• [ACTIVITY LIST]
a: Rewrite the excerpt about Emily's homecoming from "Conversations through FaceTime" up to and including "in from work.", changing "FaceTime" to "Skype".
b: In the excerpt about Emily's homecoming, what did Emily say the nurses were like to her?
c: List every person named in the excerpt about Emily's homecoming.

• [EXCERPT PROVIDED]
■ ■ ■ ■ ■

Conversations through FaceTime via cellphones were a nightly routine among the four, but it's nothing like being in the same household, Emily said. She added she likes being there when her sister gets home from school or dad walks in from work.
"Just being together," Emily said.
"Family life is getting back to normal, thank goodness," Linda Hume said.
Even though she's endured many hardships, Emily said she created some fun memories along the way.
She met some Indianapolis Colts players, including quarterback Andrew Luck; was introduced to some of the Indianapolis Indians; and met two professional racecar drivers.
She also made friends with the doctors and nurses at Riley, celebrating holidays together and receiving encouraging words from them.
"The nurses were fun," Emily said. "They were like sisters to me."
Linda Hume said Emily's accomplishments at the hospital are positive memories.

■ ■ ■ ■ ■

• [DATA FOR ANALYSIS]
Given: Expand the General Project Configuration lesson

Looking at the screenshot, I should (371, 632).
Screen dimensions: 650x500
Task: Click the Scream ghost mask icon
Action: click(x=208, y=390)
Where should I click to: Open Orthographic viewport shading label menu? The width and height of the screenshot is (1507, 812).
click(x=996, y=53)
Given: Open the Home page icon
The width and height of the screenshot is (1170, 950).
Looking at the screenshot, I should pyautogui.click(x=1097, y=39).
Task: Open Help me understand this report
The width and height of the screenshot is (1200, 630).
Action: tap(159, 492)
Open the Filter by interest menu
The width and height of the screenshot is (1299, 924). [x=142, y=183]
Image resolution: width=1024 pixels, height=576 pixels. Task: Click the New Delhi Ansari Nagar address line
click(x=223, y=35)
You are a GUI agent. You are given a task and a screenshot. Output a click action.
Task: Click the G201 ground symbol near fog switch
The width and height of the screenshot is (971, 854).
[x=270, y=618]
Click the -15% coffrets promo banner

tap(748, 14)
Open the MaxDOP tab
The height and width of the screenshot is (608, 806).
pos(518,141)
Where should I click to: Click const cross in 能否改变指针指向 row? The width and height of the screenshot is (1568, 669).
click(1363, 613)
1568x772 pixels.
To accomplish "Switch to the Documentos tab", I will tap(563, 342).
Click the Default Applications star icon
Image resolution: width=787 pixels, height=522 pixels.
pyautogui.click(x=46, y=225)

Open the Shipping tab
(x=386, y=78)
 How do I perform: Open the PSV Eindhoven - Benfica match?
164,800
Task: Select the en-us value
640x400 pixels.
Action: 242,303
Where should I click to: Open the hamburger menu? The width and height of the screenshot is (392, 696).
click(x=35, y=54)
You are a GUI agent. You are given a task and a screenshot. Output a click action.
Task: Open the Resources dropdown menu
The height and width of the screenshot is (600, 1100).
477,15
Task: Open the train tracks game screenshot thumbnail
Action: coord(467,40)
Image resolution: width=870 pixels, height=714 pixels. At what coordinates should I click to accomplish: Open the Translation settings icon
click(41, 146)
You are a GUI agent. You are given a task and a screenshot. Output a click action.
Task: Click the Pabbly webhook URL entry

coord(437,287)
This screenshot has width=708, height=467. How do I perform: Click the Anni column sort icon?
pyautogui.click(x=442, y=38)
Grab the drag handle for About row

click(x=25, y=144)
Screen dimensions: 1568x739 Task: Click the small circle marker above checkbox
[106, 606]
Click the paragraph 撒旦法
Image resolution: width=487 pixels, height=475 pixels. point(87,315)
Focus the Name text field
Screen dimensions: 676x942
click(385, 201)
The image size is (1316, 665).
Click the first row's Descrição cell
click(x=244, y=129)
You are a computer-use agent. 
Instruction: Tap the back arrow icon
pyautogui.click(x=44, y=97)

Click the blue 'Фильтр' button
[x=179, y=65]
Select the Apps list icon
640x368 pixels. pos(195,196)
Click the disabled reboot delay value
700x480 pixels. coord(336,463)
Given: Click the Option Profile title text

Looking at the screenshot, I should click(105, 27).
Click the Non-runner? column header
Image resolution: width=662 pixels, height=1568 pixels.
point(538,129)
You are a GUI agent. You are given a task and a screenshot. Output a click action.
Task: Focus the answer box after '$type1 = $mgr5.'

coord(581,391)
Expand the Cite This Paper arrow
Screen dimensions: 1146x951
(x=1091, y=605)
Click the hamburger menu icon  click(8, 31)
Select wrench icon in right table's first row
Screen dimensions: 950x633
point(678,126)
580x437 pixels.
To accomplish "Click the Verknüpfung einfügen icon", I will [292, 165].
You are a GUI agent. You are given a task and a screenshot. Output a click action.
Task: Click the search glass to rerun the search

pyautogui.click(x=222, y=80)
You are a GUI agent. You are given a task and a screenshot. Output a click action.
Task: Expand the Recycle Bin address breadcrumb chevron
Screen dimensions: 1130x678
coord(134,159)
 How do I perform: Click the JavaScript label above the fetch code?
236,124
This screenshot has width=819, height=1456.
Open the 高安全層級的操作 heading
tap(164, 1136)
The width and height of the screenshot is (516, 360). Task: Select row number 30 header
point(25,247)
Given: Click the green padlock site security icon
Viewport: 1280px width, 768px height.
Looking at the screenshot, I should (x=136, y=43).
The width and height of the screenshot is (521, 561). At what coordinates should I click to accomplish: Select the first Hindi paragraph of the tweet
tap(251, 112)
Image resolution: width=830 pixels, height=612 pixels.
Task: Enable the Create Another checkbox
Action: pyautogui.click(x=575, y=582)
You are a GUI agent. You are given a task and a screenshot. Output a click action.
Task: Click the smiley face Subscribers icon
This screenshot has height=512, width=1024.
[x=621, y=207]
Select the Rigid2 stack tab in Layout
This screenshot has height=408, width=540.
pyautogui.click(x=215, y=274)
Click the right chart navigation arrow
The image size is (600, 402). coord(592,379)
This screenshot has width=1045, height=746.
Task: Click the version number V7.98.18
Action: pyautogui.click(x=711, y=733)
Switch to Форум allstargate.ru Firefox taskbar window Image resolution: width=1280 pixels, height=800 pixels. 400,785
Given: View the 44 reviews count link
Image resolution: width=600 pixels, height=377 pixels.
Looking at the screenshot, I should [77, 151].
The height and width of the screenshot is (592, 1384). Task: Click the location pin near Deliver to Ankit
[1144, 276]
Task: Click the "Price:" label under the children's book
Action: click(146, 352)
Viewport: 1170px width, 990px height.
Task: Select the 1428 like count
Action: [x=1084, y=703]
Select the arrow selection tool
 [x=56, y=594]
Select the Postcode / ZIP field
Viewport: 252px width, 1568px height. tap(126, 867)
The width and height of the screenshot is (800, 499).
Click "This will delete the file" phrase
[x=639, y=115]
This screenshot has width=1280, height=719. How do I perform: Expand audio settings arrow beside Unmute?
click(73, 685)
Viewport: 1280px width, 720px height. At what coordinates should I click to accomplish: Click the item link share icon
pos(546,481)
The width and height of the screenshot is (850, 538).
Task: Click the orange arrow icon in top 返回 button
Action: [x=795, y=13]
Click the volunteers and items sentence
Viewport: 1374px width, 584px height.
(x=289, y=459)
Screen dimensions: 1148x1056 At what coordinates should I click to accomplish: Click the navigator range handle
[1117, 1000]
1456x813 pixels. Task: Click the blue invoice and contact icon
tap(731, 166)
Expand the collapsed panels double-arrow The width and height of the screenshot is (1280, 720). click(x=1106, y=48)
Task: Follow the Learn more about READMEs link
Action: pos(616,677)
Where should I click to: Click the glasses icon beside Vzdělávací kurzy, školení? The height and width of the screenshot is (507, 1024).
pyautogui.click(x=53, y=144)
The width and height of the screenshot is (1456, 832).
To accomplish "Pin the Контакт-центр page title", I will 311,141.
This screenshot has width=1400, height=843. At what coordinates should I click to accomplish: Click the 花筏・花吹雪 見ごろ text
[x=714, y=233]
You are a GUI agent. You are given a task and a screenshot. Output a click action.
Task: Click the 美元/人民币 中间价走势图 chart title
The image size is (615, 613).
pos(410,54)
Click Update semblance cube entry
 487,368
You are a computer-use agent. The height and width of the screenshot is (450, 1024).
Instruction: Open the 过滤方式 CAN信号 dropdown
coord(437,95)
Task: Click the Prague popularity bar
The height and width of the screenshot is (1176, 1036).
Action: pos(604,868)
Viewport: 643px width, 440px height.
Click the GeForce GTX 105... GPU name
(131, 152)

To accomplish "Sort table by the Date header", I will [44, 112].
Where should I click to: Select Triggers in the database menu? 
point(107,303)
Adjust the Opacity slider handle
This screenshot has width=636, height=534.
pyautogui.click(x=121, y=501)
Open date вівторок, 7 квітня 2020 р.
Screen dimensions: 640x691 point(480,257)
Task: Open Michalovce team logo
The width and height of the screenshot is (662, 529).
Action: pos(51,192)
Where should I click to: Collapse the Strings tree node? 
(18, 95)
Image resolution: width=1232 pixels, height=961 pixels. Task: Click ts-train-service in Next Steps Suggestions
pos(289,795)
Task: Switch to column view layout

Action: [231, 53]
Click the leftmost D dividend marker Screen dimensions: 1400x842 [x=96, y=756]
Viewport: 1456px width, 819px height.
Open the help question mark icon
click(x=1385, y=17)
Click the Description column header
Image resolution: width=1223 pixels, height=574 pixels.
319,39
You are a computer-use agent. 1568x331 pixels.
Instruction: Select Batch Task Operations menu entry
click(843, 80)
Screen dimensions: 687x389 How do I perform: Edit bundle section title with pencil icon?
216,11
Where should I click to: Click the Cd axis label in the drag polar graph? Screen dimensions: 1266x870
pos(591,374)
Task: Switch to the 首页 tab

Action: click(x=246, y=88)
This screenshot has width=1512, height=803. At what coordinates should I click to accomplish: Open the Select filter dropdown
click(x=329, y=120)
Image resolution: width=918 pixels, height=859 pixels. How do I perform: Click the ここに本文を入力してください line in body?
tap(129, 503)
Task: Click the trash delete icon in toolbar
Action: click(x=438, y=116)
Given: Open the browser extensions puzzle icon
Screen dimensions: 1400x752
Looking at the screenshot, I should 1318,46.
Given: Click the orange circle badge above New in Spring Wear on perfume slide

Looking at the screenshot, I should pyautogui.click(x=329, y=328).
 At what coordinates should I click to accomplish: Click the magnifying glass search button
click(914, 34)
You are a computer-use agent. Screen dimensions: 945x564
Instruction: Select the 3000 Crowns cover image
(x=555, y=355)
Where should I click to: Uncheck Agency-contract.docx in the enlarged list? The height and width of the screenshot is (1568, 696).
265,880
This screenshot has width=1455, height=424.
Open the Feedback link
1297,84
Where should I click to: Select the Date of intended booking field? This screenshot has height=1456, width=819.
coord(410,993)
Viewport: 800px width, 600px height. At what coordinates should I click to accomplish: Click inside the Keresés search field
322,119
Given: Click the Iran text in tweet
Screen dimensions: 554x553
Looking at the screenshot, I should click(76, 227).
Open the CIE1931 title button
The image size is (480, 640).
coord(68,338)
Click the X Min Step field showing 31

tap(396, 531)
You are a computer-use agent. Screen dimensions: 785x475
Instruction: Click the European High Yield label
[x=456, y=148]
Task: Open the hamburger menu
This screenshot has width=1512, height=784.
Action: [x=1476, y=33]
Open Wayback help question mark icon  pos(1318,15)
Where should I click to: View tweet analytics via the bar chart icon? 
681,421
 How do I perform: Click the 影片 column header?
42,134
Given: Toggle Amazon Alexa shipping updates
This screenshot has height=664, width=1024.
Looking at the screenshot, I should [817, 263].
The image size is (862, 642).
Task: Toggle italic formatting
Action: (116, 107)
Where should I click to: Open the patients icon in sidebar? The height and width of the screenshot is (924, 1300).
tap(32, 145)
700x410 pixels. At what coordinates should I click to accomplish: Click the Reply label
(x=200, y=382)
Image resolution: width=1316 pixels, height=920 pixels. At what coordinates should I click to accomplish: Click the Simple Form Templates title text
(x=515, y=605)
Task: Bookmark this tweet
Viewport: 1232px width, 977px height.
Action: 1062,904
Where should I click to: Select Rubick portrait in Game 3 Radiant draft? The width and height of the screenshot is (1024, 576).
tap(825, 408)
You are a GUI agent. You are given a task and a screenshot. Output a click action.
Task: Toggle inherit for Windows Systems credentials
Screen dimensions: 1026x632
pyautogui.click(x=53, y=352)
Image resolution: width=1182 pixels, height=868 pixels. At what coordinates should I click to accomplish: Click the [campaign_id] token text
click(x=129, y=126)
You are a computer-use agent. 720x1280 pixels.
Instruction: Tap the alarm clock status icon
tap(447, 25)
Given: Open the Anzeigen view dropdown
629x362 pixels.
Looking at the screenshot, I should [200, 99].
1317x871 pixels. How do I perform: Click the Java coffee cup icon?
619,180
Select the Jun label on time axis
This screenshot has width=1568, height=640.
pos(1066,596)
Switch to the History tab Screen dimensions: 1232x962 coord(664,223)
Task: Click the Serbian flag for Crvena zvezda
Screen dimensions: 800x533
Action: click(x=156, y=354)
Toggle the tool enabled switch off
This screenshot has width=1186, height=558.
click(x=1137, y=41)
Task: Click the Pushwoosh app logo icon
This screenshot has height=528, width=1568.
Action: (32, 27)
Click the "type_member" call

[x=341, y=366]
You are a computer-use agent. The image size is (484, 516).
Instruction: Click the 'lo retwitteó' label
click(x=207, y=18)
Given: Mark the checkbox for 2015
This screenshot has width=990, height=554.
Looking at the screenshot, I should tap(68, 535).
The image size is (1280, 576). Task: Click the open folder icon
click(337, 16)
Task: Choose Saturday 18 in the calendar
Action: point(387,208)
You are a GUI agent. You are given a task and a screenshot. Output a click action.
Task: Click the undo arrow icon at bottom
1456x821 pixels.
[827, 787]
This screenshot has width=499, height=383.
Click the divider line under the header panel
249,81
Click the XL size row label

■ ■ ■ ■ ■

• [RESULTS IN ORDER]
a:
Conversations through Skype via cellphones were a nightly routine among the four, but it's nothing like being in the same household, Emily said. She added she likes being there when her sister gets home from school or dad walks in from work.

b: They were like sisters to her.

c: Emily, Linda Hume, Andrew Luck